What You Need to Know About Postpartum Depression – Treatment and Prevention

We have gained a better understanding of what the baby blues, postpartum depression, and postpartum psychosis are and how to differentiate them in "What You Need to Know about Postpartum Depression – Symptoms and Causes". In this article, we will be going into the different ways in which postpartum depression and psychosis can be treated. 

Why Get Treated

Treating postpartum depression is vital, as leaving it untreated can interfere with mother-child bonding, which could result in child developmental problems. Children of mothers with postpartum depression tend to exhibit problematic behavior such as acting out, temper tantrums, hyperactivity, and sleeping and eating difficulties.
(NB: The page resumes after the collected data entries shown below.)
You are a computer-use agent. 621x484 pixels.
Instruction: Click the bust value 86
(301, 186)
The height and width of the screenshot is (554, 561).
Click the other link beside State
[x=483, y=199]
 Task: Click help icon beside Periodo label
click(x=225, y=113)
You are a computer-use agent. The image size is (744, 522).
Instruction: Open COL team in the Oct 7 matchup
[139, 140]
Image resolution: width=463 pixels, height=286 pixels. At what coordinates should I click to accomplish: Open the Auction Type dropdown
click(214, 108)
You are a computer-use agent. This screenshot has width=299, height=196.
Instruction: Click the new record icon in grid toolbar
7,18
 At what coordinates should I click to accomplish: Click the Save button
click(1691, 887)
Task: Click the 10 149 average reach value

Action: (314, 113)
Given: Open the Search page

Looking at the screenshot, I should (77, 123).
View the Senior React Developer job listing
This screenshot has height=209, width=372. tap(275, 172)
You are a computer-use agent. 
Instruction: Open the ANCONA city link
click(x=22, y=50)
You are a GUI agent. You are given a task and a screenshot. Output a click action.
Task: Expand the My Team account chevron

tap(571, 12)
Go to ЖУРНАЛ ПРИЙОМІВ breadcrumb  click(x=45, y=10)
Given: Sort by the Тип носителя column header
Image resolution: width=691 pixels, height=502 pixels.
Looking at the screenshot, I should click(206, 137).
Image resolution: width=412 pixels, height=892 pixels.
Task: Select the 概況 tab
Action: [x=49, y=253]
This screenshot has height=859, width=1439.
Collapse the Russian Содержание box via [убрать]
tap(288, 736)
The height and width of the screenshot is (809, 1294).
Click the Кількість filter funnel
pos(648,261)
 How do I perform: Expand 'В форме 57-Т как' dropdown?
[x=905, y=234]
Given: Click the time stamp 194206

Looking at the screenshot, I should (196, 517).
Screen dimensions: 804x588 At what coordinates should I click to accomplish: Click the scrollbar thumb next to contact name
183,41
In more serious cases, untreated postpartum depression can develop into a chronic depressive disorder. 

Treatment of Postpartum Depression

Postpartum depression can be treated in a few months, but when left untreated it can drag on for a year or even more. Make sure that you follow through with your doctor's prescribed treatment otherwise you might relapse.

• Counseling: Talking about your concerns with a mental health specialist such as a psychiatrist or psychologist can help put your mind at ease and will give you the opportunity to find good ways to cope with your feelings. Your specialist can also offer ways of solving problems and help you achieve your goals.

• Antidepressants: Antidepressants are a great way of treating postpartum depression, but if you're breastfeeding you need to check with your doctor whether your medication may affect your child. Weigh the risks and benefits with your doctor before choosing a particular medication.

• Hormone Therapy: Childbirth can lead to a dramatic drop in estrogen levels, and so hormone therapy might be needed to augment your estrogen. You will need to discuss with your doctor whether this is a good course of action in your case.

Treatment of Postpartum Psychosis

Postpartum psychosis is a very serious condition and requires immediate treatment to ensure the continued safety of both the mother and her baby. Different medications might be used such as antidepressants, antipsychotic medications and mood stabilizers to control the condition. Your mental health specialist or doctor might have more information for you on different treatment procedures.


You can help keep depression at bay by getting an early postpartum checkup to check for potential symptoms of postpartum depression. You can also help control it by doing the following:

• Make healthy lifestyle choices. This includes getting enough rest and physical stimulation to remain healthy and rested. Eat healthy foods, take frequent naps whenever possible and follow a simple exercise routine, such as taking your baby for a walk on a regular basis.

• Set realistic expectations. You're only human; don't force yourself to do more than you can achieve. Doing so would just leave you feeling disappointed, frustrated and most probably exhausted. Learn to ask for help when you need it.

• Make time for yourself. Allowing yourself to become stressed and overwhelmed won't help you or your family. Set aside some time for yourself to do the things you enjoy. Dress up, go out and have some fun.

• Avoid isolation. If you're feeling down or anxious about something, talk to your spouse, family or friends about it. You can also ask other mothers for advice or stories about their experiences.